» Prompt
Here you must reproduce each line of the data exactly.

(Entries taken from a collection)
================

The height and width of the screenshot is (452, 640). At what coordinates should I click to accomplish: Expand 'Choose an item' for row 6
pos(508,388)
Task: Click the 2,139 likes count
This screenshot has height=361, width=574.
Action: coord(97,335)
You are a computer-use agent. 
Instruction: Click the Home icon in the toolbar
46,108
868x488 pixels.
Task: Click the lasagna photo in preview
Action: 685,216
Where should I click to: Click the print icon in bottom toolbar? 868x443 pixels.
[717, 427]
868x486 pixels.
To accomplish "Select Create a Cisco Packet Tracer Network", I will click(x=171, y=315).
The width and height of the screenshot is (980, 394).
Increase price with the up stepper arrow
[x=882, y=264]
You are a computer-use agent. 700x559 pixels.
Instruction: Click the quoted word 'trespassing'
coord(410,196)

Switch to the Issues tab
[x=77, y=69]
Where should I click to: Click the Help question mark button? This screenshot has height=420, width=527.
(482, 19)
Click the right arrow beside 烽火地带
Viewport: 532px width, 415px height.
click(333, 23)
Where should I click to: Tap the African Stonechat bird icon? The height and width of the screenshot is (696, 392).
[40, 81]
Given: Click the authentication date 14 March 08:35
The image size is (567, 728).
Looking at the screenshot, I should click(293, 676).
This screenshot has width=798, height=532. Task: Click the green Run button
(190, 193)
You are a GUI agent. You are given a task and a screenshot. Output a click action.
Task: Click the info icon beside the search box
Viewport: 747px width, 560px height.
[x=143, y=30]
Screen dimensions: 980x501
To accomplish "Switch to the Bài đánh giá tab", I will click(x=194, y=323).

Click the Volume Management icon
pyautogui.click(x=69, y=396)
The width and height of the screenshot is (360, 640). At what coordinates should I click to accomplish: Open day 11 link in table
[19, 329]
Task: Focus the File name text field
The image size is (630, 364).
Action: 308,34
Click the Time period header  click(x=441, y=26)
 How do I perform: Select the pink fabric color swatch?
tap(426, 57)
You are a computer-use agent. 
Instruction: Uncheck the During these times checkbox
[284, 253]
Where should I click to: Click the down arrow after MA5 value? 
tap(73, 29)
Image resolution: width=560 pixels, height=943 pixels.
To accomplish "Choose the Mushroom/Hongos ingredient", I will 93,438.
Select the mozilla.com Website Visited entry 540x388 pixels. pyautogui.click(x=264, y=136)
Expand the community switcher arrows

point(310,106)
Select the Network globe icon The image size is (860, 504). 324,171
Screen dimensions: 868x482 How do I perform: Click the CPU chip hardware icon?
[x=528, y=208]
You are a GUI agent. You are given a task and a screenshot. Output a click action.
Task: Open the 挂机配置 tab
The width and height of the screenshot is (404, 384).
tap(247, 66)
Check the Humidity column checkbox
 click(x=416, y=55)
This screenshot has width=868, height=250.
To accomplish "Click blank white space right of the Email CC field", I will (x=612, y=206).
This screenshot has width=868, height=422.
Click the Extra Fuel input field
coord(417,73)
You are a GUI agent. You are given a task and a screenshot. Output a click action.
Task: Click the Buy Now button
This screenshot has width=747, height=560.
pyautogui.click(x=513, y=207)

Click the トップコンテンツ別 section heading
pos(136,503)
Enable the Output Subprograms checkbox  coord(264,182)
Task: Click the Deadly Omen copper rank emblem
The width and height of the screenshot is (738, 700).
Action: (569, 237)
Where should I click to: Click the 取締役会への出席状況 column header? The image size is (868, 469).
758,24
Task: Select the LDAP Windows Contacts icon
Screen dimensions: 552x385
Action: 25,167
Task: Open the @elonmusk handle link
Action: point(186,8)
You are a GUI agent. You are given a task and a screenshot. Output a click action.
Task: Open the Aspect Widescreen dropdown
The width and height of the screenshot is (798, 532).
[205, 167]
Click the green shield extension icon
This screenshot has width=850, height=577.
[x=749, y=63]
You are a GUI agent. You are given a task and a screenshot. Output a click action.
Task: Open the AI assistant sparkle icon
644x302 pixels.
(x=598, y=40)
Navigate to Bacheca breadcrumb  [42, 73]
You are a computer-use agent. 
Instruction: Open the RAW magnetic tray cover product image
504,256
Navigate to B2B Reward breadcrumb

================

» Completed task
The height and width of the screenshot is (452, 640). At what coordinates should I click to accomplish: Expand 'Choose an item' for row 6
pos(508,388)
Task: Click the 2,139 likes count
This screenshot has height=361, width=574.
Action: coord(97,335)
You are a computer-use agent. 
Instruction: Click the Home icon in the toolbar
46,108
868x488 pixels.
Task: Click the lasagna photo in preview
Action: 685,216
Where should I click to: Click the print icon in bottom toolbar? 868x443 pixels.
[717, 427]
868x486 pixels.
To accomplish "Select Create a Cisco Packet Tracer Network", I will click(x=171, y=315).
The width and height of the screenshot is (980, 394).
Increase price with the up stepper arrow
[x=882, y=264]
You are a computer-use agent. 700x559 pixels.
Instruction: Click the quoted word 'trespassing'
coord(410,196)

Switch to the Issues tab
[x=77, y=69]
Where should I click to: Click the Help question mark button? This screenshot has height=420, width=527.
(482, 19)
Click the right arrow beside 烽火地带
Viewport: 532px width, 415px height.
click(333, 23)
Where should I click to: Tap the African Stonechat bird icon? The height and width of the screenshot is (696, 392).
[40, 81]
Given: Click the authentication date 14 March 08:35
The image size is (567, 728).
Looking at the screenshot, I should click(293, 676).
This screenshot has width=798, height=532. Task: Click the green Run button
(190, 193)
You are a GUI agent. You are given a task and a screenshot. Output a click action.
Task: Click the info icon beside the search box
Viewport: 747px width, 560px height.
[x=143, y=30]
Screen dimensions: 980x501
To accomplish "Switch to the Bài đánh giá tab", I will click(x=194, y=323).

Click the Volume Management icon
pyautogui.click(x=69, y=396)
The width and height of the screenshot is (360, 640). At what coordinates should I click to accomplish: Open day 11 link in table
[19, 329]
Task: Focus the File name text field
The image size is (630, 364).
Action: 308,34
Click the Time period header  click(x=441, y=26)
 How do I perform: Select the pink fabric color swatch?
tap(426, 57)
You are a computer-use agent. 
Instruction: Uncheck the During these times checkbox
[284, 253]
Where should I click to: Click the down arrow after MA5 value? 
tap(73, 29)
Image resolution: width=560 pixels, height=943 pixels.
To accomplish "Choose the Mushroom/Hongos ingredient", I will 93,438.
Select the mozilla.com Website Visited entry 540x388 pixels. pyautogui.click(x=264, y=136)
Expand the community switcher arrows

point(310,106)
Select the Network globe icon The image size is (860, 504). 324,171
Screen dimensions: 868x482 How do I perform: Click the CPU chip hardware icon?
[x=528, y=208]
You are a GUI agent. You are given a task and a screenshot. Output a click action.
Task: Open the 挂机配置 tab
The width and height of the screenshot is (404, 384).
tap(247, 66)
Check the Humidity column checkbox
 click(x=416, y=55)
This screenshot has width=868, height=250.
To accomplish "Click blank white space right of the Email CC field", I will (x=612, y=206).
This screenshot has width=868, height=422.
Click the Extra Fuel input field
coord(417,73)
You are a GUI agent. You are given a task and a screenshot. Output a click action.
Task: Click the Buy Now button
This screenshot has width=747, height=560.
pyautogui.click(x=513, y=207)

Click the トップコンテンツ別 section heading
pos(136,503)
Enable the Output Subprograms checkbox  coord(264,182)
Task: Click the Deadly Omen copper rank emblem
The width and height of the screenshot is (738, 700).
Action: (569, 237)
Where should I click to: Click the 取締役会への出席状況 column header? The image size is (868, 469).
758,24
Task: Select the LDAP Windows Contacts icon
Screen dimensions: 552x385
Action: 25,167
Task: Open the @elonmusk handle link
Action: point(186,8)
You are a GUI agent. You are given a task and a screenshot. Output a click action.
Task: Open the Aspect Widescreen dropdown
The width and height of the screenshot is (798, 532).
[205, 167]
Click the green shield extension icon
This screenshot has width=850, height=577.
[x=749, y=63]
You are a GUI agent. You are given a task and a screenshot. Output a click action.
Task: Open the AI assistant sparkle icon
644x302 pixels.
(x=598, y=40)
Navigate to Bacheca breadcrumb  [42, 73]
You are a computer-use agent. 
Instruction: Open the RAW magnetic tray cover product image
504,256
Navigate to B2B Reward breadcrumb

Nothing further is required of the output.